— START Provided passage —

It's time to stop talking about the weather and do something about it. Paranormal superstars Art Bell and Whitley Strieber bring environmentalism to the masses tabloid-style in The Coming Global Superstorm, a quick look at global warming and its potentially catastrophic effects. Like Old Testament prophets, Bell and Strieber embrace lovingly detailed depictions of global cataclysm; unlike them, our modern-day doomsayers have more to go on than that old-time religion. Their writing is clear and straightforward, interspersing hard data with dramatization and speculation to create an engaging, enjoyable, but thoroughly spooky warning of the next Ice Age.

Scoffers would do well to remember the 1900 hurricane that devastated Galveston, Texas, despite the clear warnings--we may have advanced our meteorological knowledge over the 20th century, but is our judgment any better? Bell and Strieber are ultimately optimistic that quick behavior change can avert the big storm for a while, even if archaeological evidence suggests its inevitability. Their solutions range from the small scale (buy fuel-efficient cars) to the grandiose (global cooperation in weather monitoring). Whether their suggestions will help is a moot question (how could we ever know?); surely, though, they won't hurt. --Rob Lightner --This text refers to the Hardcover edition.

— END Provided passage —

Tasks and exercises>
• A. According to the book review, what historical disaster should scoffers remember?
• B. Copy the book review word for word from "Scoffers would do" to "the Hardcover edition.".

— START Data listing —

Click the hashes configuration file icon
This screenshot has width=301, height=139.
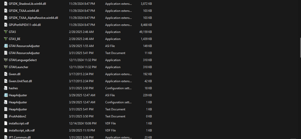6,88
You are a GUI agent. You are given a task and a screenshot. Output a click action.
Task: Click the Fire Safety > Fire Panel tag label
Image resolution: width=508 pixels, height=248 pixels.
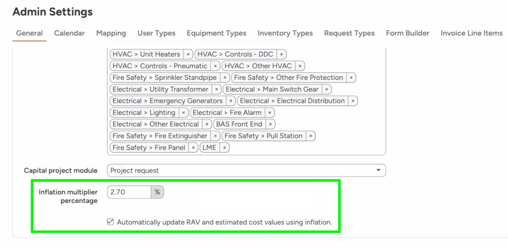148,148
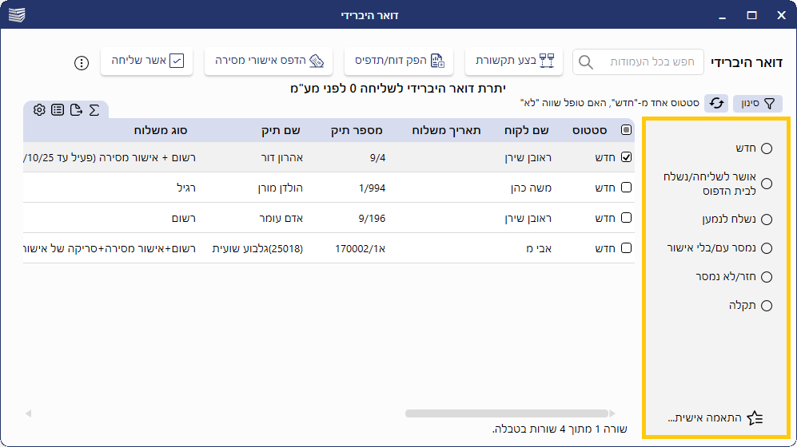Select the חדש status radio button
The width and height of the screenshot is (797, 447).
click(x=767, y=148)
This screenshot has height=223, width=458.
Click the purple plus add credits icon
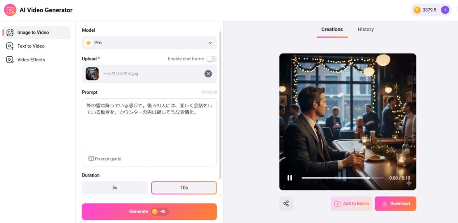445,10
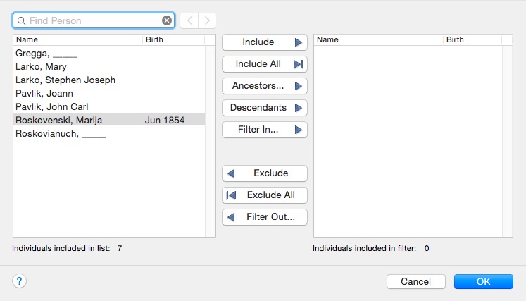Click the magnifying glass search icon

point(21,21)
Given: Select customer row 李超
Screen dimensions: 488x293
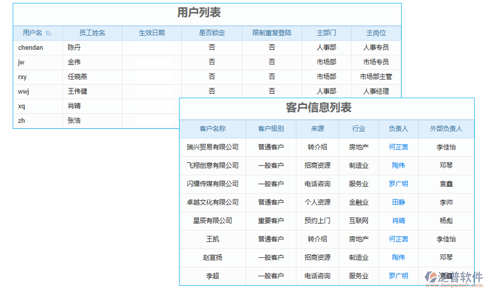Looking at the screenshot, I should pyautogui.click(x=212, y=276).
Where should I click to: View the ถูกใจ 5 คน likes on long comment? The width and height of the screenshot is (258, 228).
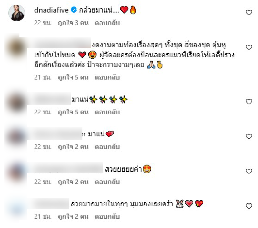click(73, 77)
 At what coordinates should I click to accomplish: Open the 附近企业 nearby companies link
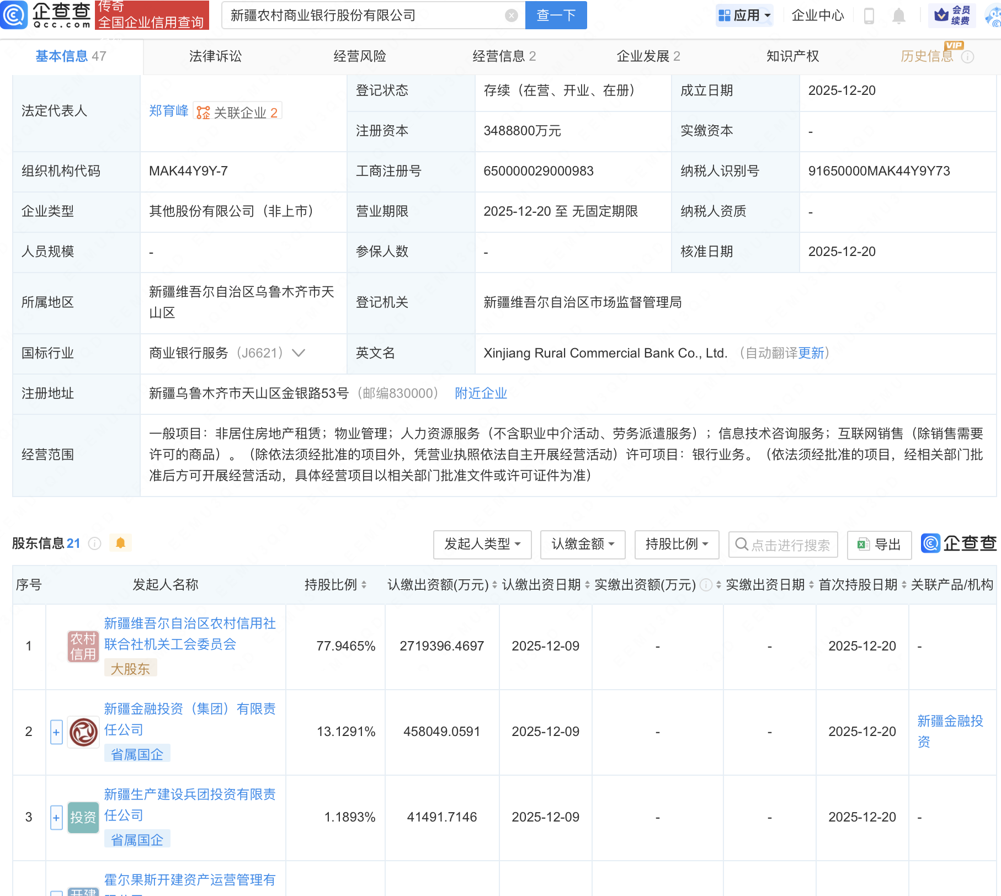pyautogui.click(x=481, y=393)
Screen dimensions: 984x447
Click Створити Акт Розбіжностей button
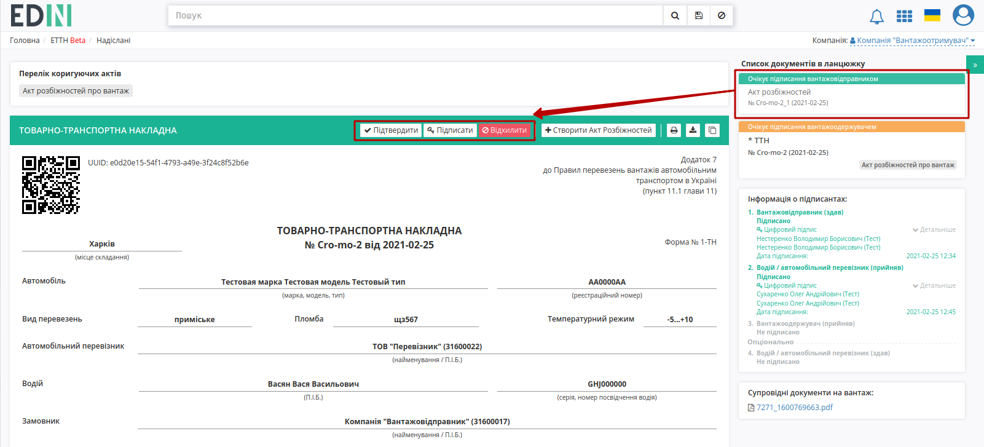[599, 130]
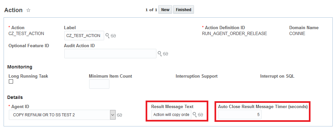Click the "1 of 1" record counter
The image size is (335, 132).
151,10
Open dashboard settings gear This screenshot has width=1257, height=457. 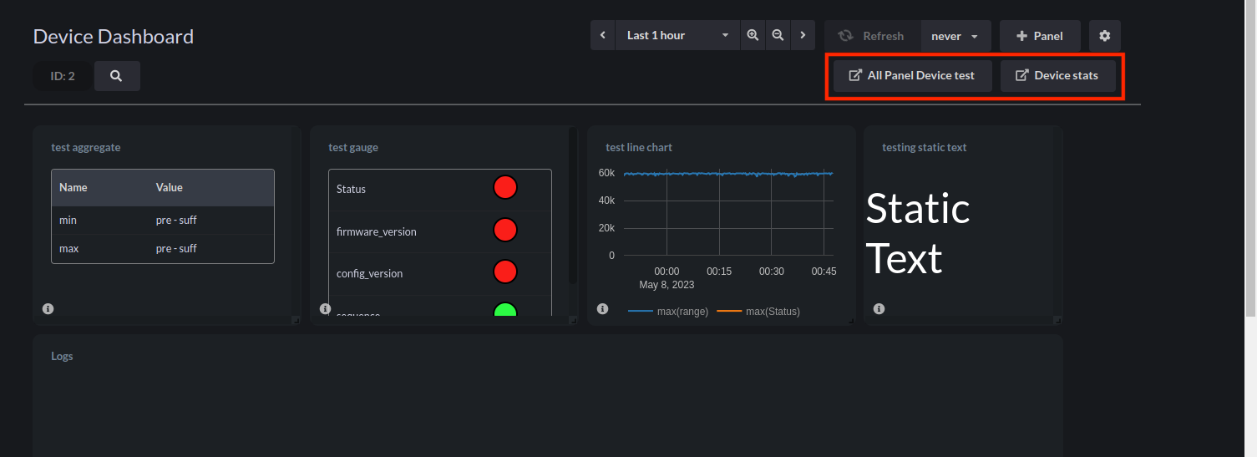[1105, 36]
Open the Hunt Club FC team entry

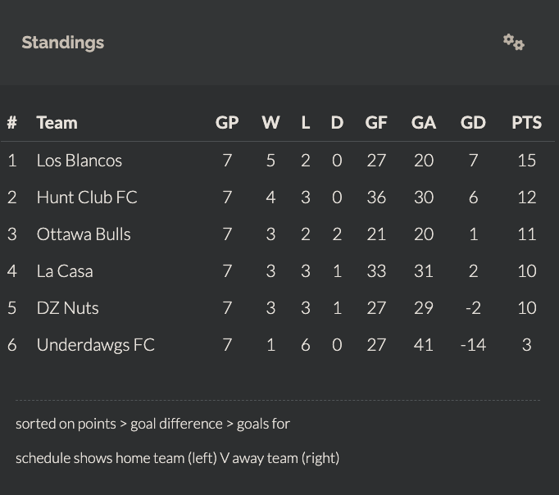[x=87, y=197]
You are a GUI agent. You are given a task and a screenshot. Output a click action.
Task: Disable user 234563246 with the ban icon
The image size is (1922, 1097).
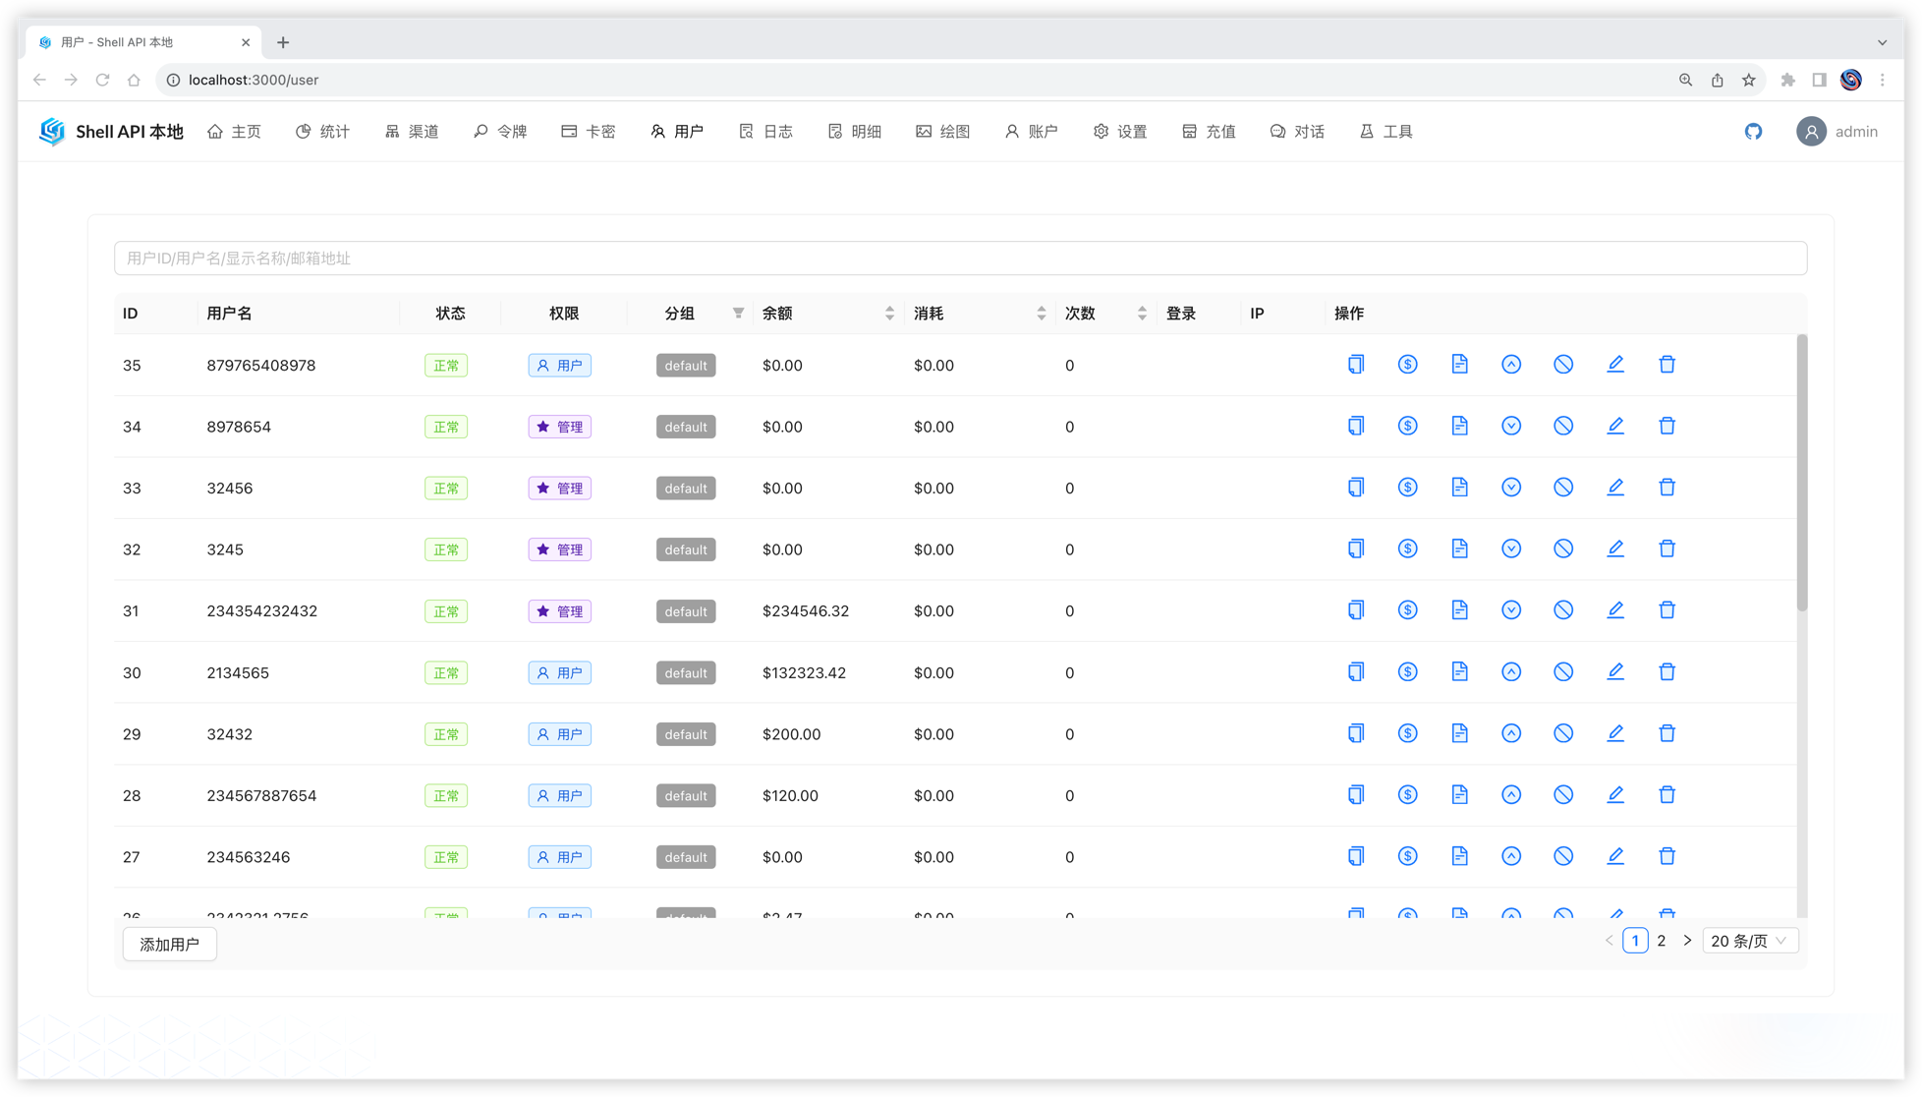pos(1563,856)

— END Data listing —

Full solutions>
• A. The 1900 hurricane that devastated Galveston, Texas.

• B.
Scoffers would do well to remember the 1900 hurricane that devastated Galveston, Texas, despite the clear warnings--we may have advanced our meteorological knowledge over the 20th century, but is our judgment any better? Bell and Strieber are ultimately optimistic that quick behavior change can avert the big storm for a while, even if archaeological evidence suggests its inevitability. Their solutions range from the small scale (buy fuel-efficient cars) to the grandiose (global cooperation in weather monitoring). Whether their suggestions will help is a moot question (how could we ever know?); surely, though, they won't hurt. --Rob Lightner --This text refers to the Hardcover edition.